## begin
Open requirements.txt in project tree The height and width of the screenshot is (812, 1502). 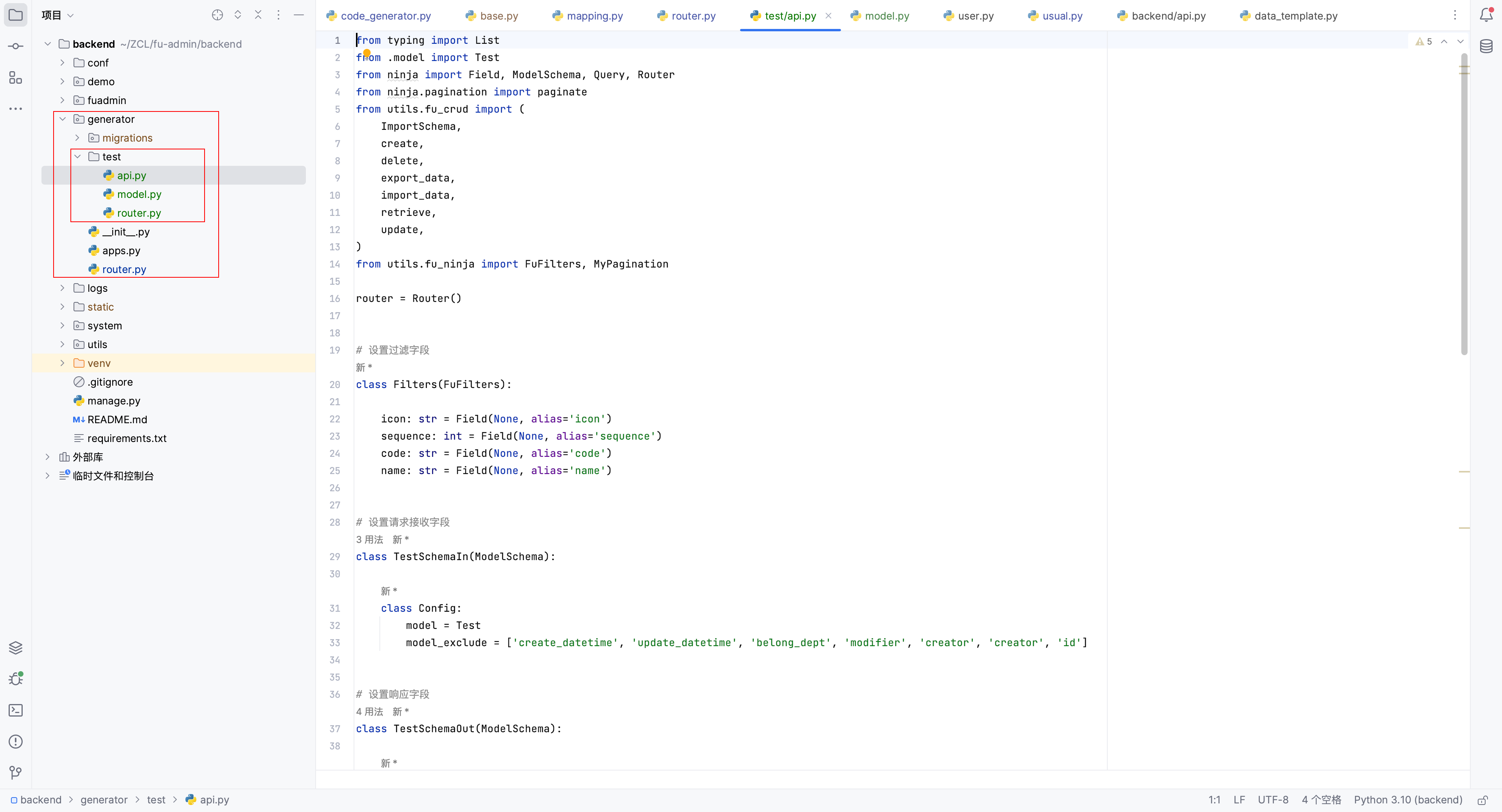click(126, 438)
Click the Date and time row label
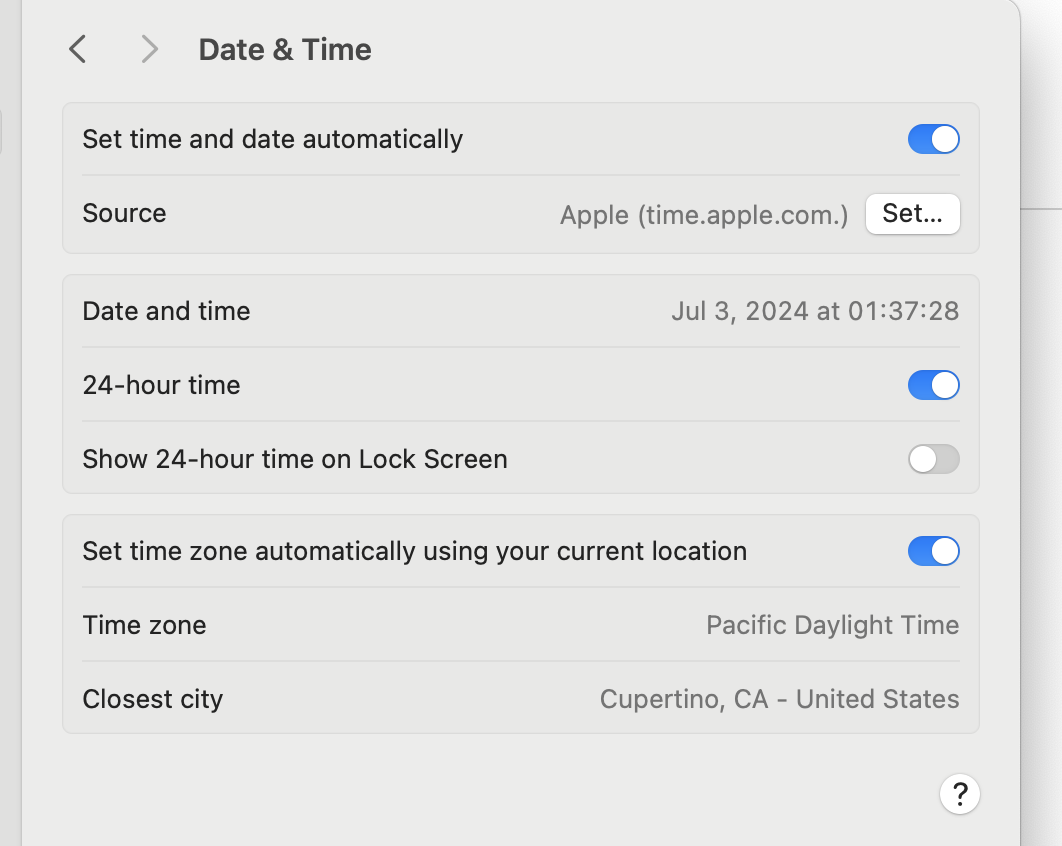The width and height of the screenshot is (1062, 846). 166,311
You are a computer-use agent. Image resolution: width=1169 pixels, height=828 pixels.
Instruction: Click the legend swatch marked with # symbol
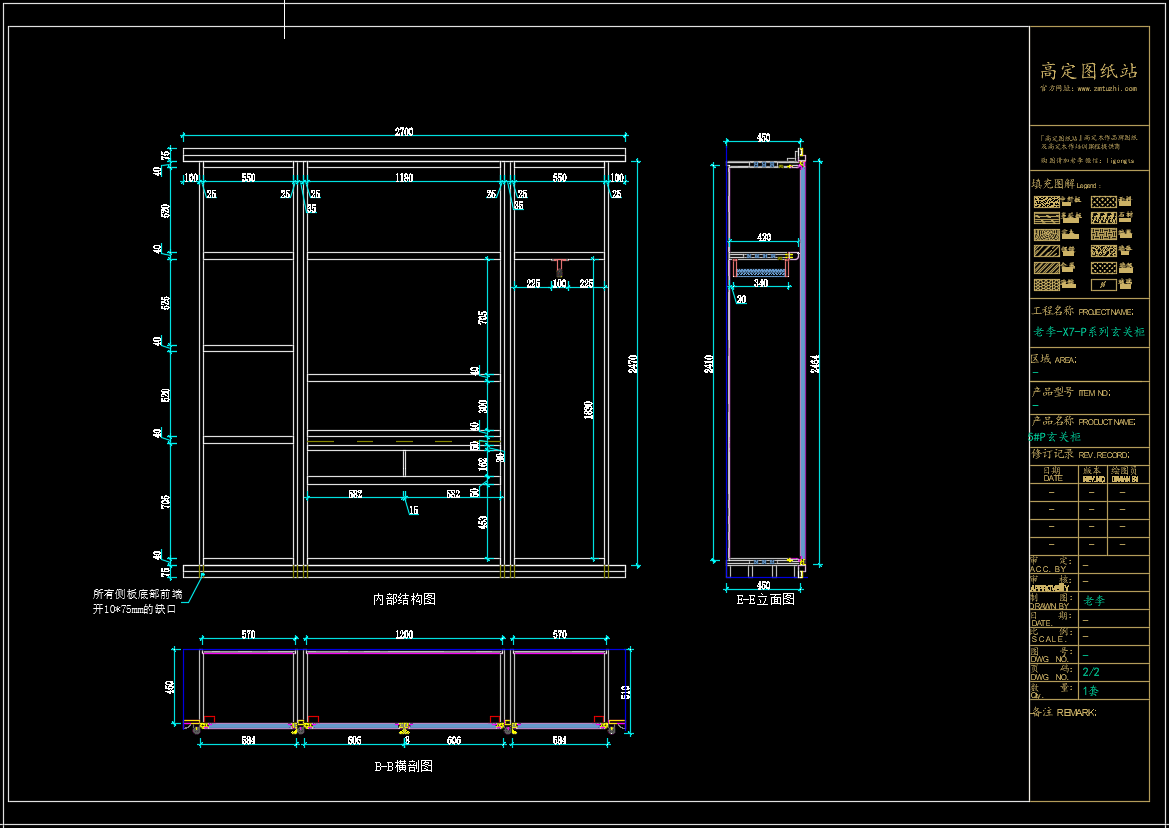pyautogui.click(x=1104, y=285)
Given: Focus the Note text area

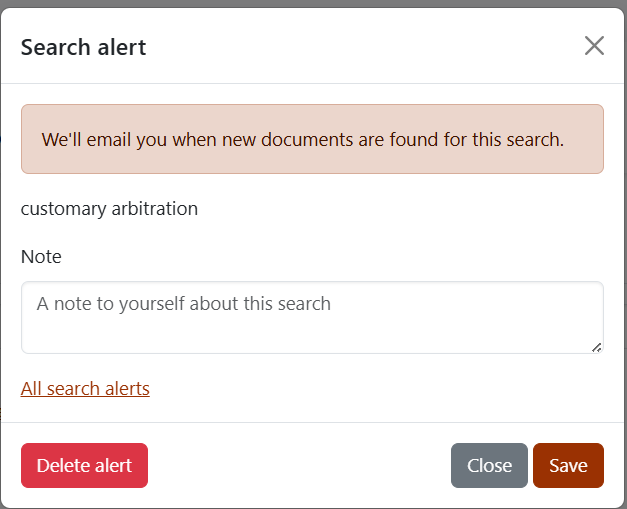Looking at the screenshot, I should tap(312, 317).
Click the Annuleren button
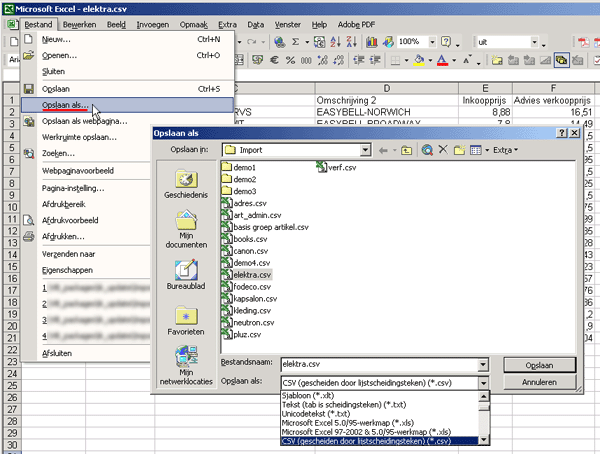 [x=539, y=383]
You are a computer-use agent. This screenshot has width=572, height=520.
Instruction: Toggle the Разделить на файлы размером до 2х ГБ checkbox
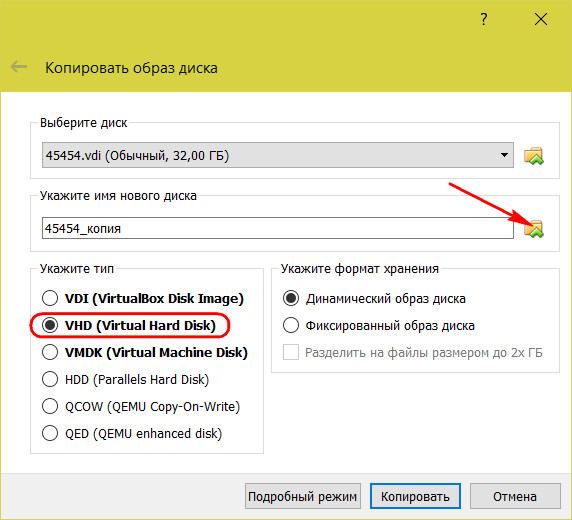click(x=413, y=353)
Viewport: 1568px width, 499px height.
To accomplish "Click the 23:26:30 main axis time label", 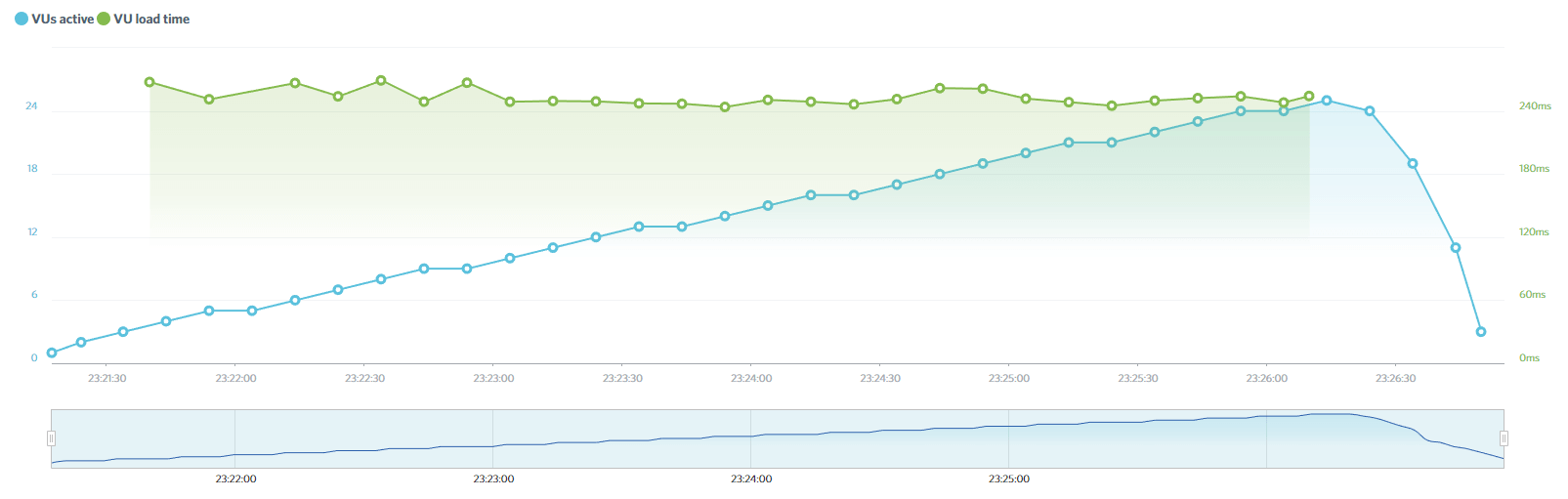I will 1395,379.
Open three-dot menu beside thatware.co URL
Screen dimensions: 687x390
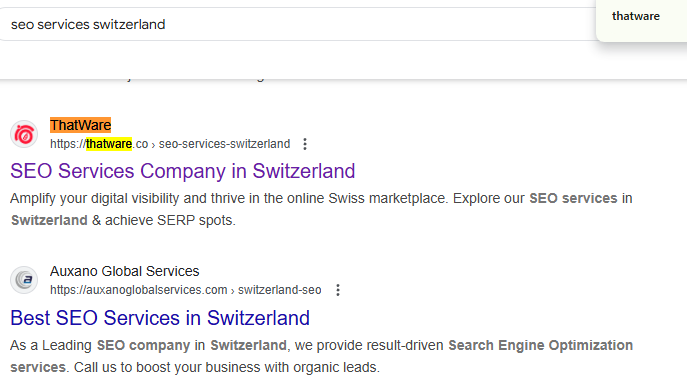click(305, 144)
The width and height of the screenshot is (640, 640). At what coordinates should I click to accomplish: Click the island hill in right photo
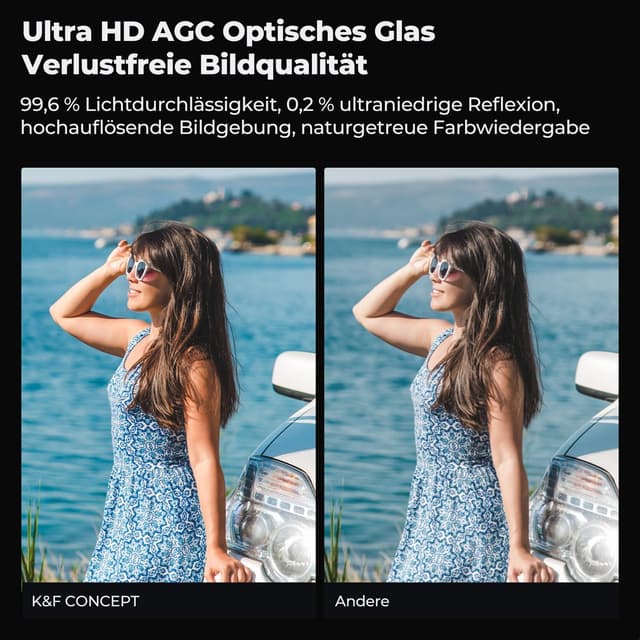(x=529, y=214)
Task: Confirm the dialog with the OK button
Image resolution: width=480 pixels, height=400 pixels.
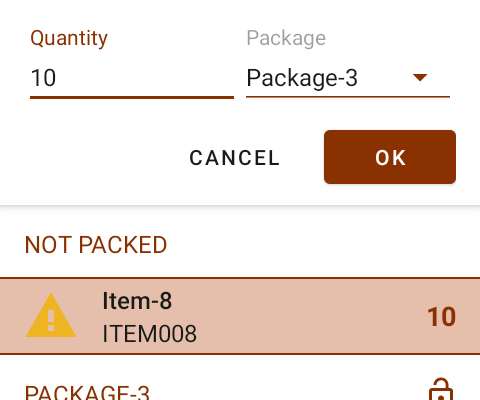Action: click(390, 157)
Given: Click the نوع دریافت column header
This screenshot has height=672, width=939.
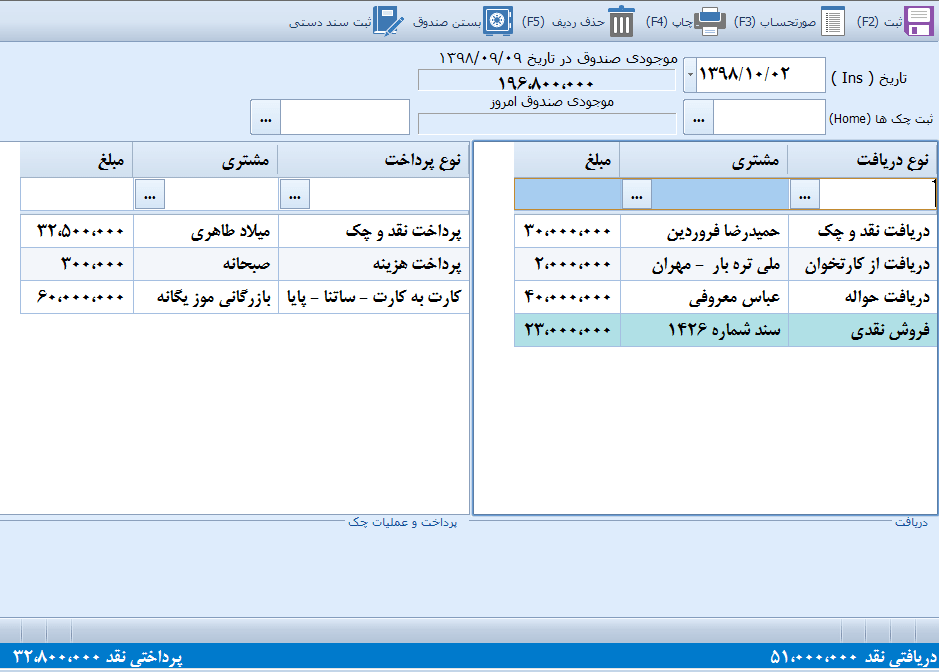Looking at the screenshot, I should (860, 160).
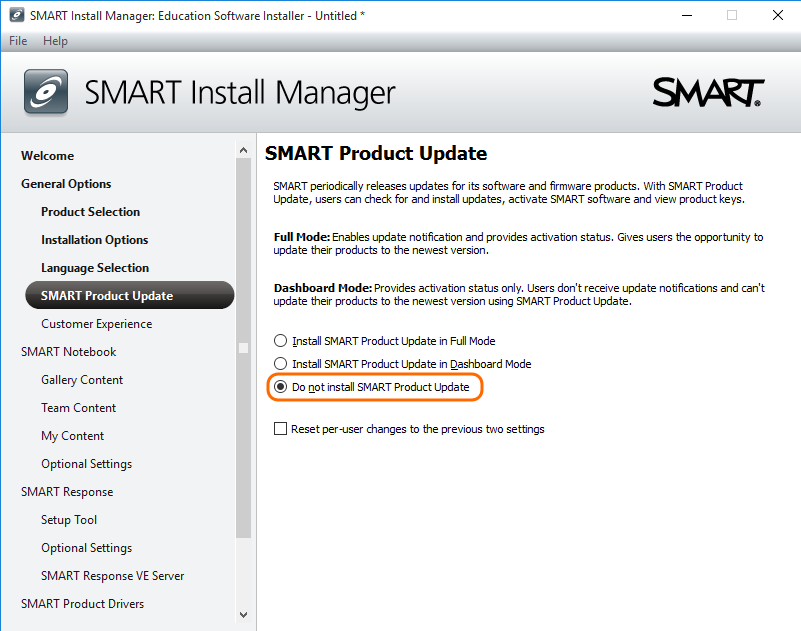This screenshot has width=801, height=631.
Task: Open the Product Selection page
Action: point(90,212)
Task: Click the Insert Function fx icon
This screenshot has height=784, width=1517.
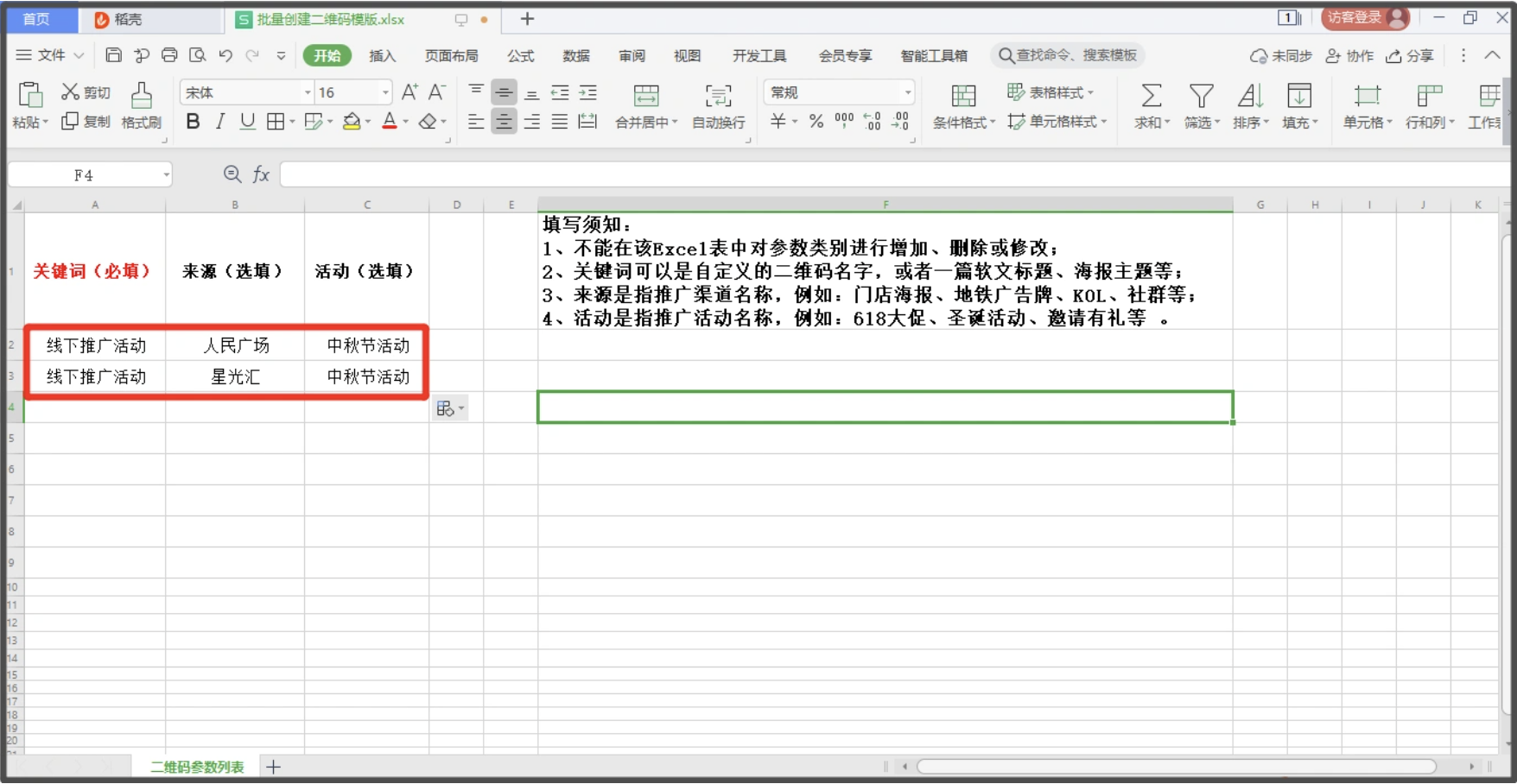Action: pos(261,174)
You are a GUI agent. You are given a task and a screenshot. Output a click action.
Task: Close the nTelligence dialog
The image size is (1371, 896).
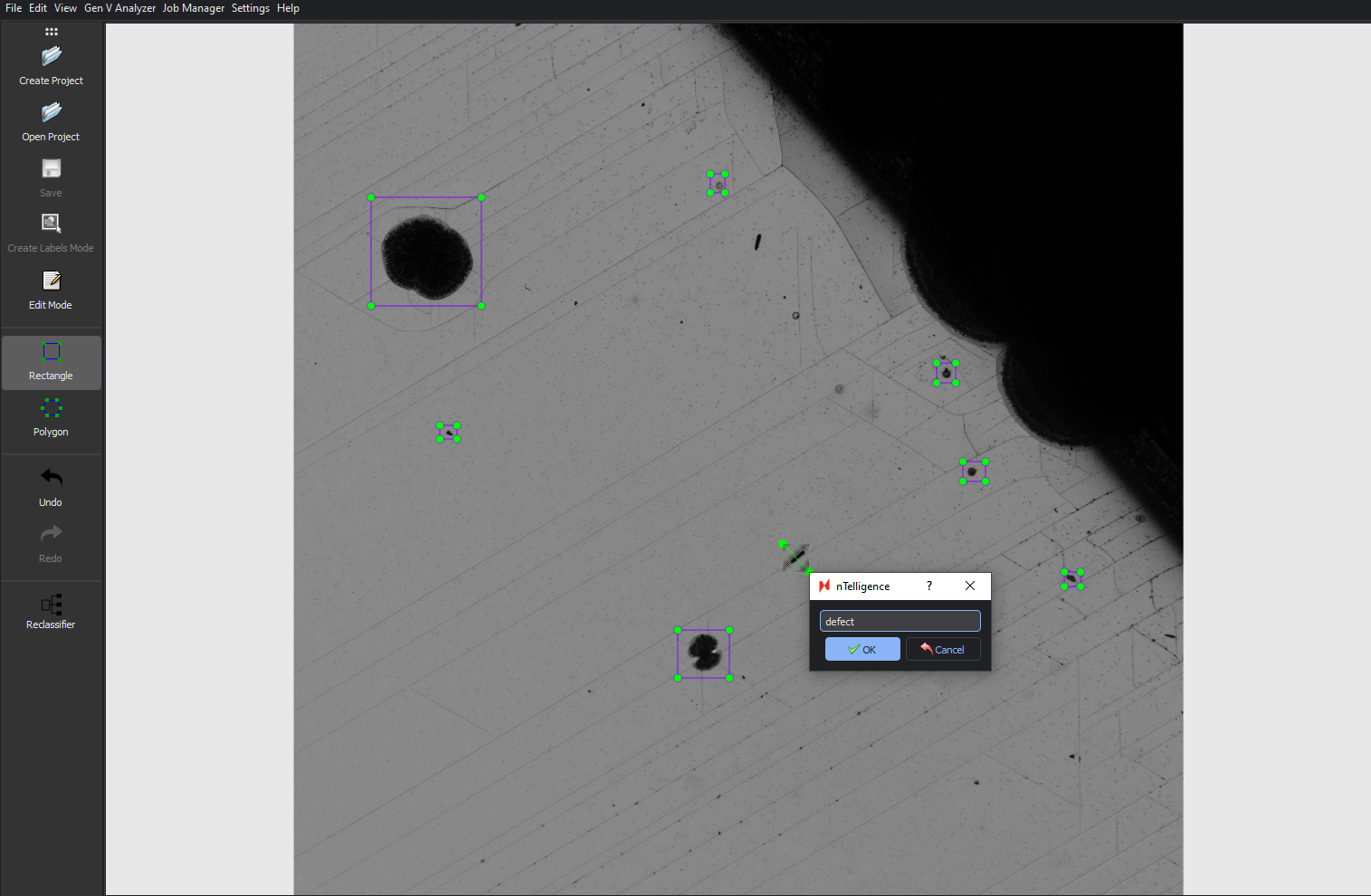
## end
Rewrite the rows from the line with "You are a GUI" through the end of the rows, changing "Close" to "Dismiss" and leaving out the pictures.

* **THE RESULT**
You are a GUI agent. You are given a task and a screenshot. Output a click action.
Task: Dismiss the nTelligence dialog
The image size is (1371, 896).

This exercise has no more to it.